Vimeo: Video settings > Subtitles > Add subtitles > Upload .srt file.
Premiere Pro or DaVinci Resolve: Import the .srt as a subtitle/caption track and it snaps to the existing timestamps in your timeline.
Course platforms (Teachable, Thinkific, Kajabi): All three accept .srt file uploads in the video settings panel.
If you need the same content in a different format (VTT for web players, PDF for transcripts, plain text for repurposing), PixScript exports all formats from the same transcription. You generate once and download in whatever format each platform needs.
Need to know when to use SRT versus VTT? The SRT vs VTT guide covers exactly that.
Creating SRT Files at Scale
If you manage a channel or podcast and need SRT files for multiple videos per week, the manual methods don't hold up.
PixScript's bulk URL processing lets you paste up to 20 URLs at once (Pro) or 100 at once (Business) and generate all transcripts in a single batch. Each one exports as SRT individually. For a team producing 20+ videos a week, the Business plan at $19/month covers the whole pipeline.
The free subtitle generator comparison covers how PixScript compares to other tools if you're still evaluating options.
Frequently Asked Questions
How accurate is AI-generated SRT from a video? For clear speech with minimal background noise, accuracy runs 90-95% with modern AI tools. Technical jargon, strong accents, or noisy environments will drop that figure. Review the SRT file before uploading to any public or professional video, especially if accuracy matters for compliance.
Can I create an SRT file for free? Yes.
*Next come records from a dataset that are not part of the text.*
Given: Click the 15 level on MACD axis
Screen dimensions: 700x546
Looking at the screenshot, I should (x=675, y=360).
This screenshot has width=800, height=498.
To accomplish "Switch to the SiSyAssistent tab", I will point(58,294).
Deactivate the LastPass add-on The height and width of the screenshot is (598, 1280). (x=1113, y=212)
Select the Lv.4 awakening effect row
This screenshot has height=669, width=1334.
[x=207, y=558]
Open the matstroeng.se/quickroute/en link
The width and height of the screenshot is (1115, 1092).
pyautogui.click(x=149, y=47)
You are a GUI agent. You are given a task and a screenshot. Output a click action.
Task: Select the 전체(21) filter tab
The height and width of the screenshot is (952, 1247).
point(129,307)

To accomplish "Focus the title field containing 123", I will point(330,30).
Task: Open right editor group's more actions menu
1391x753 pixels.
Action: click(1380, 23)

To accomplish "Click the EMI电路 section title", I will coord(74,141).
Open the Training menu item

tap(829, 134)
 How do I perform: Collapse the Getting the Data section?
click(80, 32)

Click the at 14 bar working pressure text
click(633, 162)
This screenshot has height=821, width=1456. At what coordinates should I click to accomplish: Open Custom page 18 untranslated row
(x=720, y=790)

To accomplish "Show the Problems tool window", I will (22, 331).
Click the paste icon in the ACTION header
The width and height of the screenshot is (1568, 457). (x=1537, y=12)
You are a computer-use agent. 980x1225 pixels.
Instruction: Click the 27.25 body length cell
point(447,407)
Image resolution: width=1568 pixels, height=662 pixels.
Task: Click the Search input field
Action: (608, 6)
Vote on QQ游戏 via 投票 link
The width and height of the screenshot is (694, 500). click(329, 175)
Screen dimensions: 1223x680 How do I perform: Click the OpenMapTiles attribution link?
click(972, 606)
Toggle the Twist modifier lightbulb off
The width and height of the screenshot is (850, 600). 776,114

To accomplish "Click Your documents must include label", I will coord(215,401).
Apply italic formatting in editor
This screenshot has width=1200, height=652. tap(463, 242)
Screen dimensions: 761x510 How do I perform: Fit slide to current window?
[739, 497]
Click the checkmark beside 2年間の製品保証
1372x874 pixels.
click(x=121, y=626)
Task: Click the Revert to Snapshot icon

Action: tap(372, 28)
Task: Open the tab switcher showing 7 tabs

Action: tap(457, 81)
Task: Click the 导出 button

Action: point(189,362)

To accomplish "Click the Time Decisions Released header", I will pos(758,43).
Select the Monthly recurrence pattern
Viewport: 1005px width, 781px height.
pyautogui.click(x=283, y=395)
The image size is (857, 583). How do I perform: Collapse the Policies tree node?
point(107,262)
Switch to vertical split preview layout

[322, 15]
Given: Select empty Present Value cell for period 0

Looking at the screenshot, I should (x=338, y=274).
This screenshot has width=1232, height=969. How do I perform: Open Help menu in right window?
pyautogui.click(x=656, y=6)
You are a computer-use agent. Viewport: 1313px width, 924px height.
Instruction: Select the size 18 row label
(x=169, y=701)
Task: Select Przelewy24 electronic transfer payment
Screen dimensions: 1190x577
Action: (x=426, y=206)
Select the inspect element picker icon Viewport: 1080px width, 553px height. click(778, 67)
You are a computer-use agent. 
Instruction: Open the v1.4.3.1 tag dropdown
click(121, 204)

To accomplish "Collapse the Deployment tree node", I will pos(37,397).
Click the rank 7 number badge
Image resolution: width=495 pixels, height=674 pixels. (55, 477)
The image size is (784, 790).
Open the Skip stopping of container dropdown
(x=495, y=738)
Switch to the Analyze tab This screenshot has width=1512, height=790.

PixScript's free tier covers 10 transcripts per month, but only exports TXT. SRT export requires Pro at $9/month. Desktop software like Subtitle Edit is completely free with no usage limits, but requires manual subtitle entry.
Can I edit an SRT file after creating it? Any text editor works: Notepad, TextEdit, VS Code, even Google Docs. Open the file, edit the text or adjust the timestamps, and save. Just don't break the structure: sequence number on its own line, timestamp range on the next line, subtitle text after that, then a blank line before the next entry.
What's the difference between captions and subtitles in SRT format? The file format is identical. "Subtitles" typically means translation text for viewers who speak a different language. "Captions" includes audio descriptions (sound effects, speaker names) for viewers who are deaf or hard of hearing. The .srt structure is the same either way; the difference is in what content you put in it. For more on accessibility requirements, see our video captions and accessibility guide.
Does PixScript work on videos with no existing captions? Yes. PixScript transcribes the audio directly, so it works on any video with speech, whether or not the platform has auto-captions enabled.